Entscheidung des BAK
Narrenumzug in Gronau wird nicht nachgeholt

Gronau -

Der ausgefallene Karnevalsumzug wird nicht nachgeholt. Das ist das Ergebnis von Gesprächen des Bürgerausschusses Karneval (BAK), der Stadt und beteiligten Organisationen und Vereinen. Diese Entscheidung sei allen Beteiligten nicht leicht gefallen, so BAK-Präsident Ralf-Udo Blöding. Doch es sprachen viele Gründe für den Entschluss:

Donnerstag, 27.02.2020, 17:44 Uhr aktualisiert: 28.02.2020, 09:41 Uhr
Die „Wilde Maus“ war trotz des Umzug-Ausfalls ein Hingucker. Nächstes Jahr können die Gaudimacher in der gleichen Aufmachung ruhig noch einmal mitmachen.
Die „Wilde Maus“ war trotz des Umzug-Ausfalls ein Hingucker. Nächstes Jahr können die Gaudimacher in der gleichen Aufmachung ruhig noch einmal mitmachen. Foto: Martin Borck

► Die Baumaßnahmen in der Neustraße beginnen in diesen Tagen. Ein Umzug durch die Neustraße ist in der nächsten Zeit nicht mehr möglich. Eine geänderte Streckenführung lässt sich kurzfristig nicht bewerkstelligen (Genehmigungs- und Sicherheitsprobleme).

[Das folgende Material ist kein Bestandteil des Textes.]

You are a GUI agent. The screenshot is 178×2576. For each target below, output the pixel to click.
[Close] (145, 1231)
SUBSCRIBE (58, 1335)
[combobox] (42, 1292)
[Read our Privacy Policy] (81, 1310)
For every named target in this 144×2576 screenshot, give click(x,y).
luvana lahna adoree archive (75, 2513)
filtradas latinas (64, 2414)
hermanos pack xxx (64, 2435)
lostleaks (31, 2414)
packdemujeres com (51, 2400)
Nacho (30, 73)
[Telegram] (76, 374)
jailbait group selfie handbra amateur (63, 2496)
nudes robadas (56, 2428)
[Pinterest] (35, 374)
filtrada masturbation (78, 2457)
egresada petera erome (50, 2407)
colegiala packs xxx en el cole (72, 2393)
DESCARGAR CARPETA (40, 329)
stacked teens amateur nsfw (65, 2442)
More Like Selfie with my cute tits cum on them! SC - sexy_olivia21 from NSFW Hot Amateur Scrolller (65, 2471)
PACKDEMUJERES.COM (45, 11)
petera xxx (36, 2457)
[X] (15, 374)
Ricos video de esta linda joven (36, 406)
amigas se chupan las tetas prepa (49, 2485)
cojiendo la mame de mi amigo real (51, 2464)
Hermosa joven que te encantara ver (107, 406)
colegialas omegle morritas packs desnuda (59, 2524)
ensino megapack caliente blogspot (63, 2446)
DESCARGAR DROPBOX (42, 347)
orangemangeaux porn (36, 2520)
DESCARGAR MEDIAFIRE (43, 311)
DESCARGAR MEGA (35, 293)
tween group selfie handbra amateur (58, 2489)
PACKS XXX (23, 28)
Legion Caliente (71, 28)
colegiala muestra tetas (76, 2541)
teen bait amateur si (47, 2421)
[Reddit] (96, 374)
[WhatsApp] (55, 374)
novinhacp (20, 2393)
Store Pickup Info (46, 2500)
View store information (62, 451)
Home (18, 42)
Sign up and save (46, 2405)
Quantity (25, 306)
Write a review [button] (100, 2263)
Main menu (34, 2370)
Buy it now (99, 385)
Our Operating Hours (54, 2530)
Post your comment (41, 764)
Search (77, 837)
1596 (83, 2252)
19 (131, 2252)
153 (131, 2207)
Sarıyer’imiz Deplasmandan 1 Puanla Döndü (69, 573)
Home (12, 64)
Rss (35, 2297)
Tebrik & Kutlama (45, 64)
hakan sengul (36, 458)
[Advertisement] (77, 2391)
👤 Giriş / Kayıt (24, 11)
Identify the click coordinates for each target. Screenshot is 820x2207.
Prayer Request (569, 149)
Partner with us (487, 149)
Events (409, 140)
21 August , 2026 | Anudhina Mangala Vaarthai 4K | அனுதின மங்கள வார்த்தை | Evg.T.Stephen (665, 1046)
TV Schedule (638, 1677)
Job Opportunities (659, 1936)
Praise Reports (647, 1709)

► Viele Teilnehmer stehen für eine Neuauflage nicht zur Verfügung (u.a. Gruppen/Wagen aus den Niederlanden und der Prinzenwagen). Es wäre nur ein „Rumpfumzug“ geworden.

► Die Sicherheitsauflagen wären gleich, egal ob 20 000 oder 5000 Zuschauer kommen. Die Kosten dafür (auch die anschließende Stadtreinigung) gingen zu Lasten des BAK, der das finanziell nicht stemmen könnte.

► Bei einer zeitnahen Neuauflage des Umzuges hätte man ihn in der Fastenzeit durchführen müssen. Das wollten alle beteiligten Gronauer Vereine nicht.

► Bei einem späteren Zeitpunkt – so die Erfahrungen aus anderen Städten vor ein paar Jahren – sind die Zuschauerzahlen extrem niedrig. „Stimmung wollte selbst bei sehr gutem Wetter einfach nicht aufkommen“, so Blöding. „Karnevalslieder im Sommer kommen wohl nicht so gut an.“

► Teilweise sind die Wurfmaterialien schon anderweitig verwendet oder abgegeben worden.

Der BAK bedauert die Absage des Umzugs immer noch. „Allerdings haben die vorliegenden Wetterdaten an dem Sonntag keine andere Wahl gelassen. Der BAK bittet alle Vereine und Gruppen, die sich am Umzug beteiligen wollten, im nächsten Jahr – bei hoffentlich besseren Rahmenbedingungen – wieder dabei zu sein. Die Wagen und Utensilien solle man möglichst einlagern und am 14. Februar 2021 erneut am Start stehen. „Dann wird der nächste Umzug ein Knaller!“, so Blöding.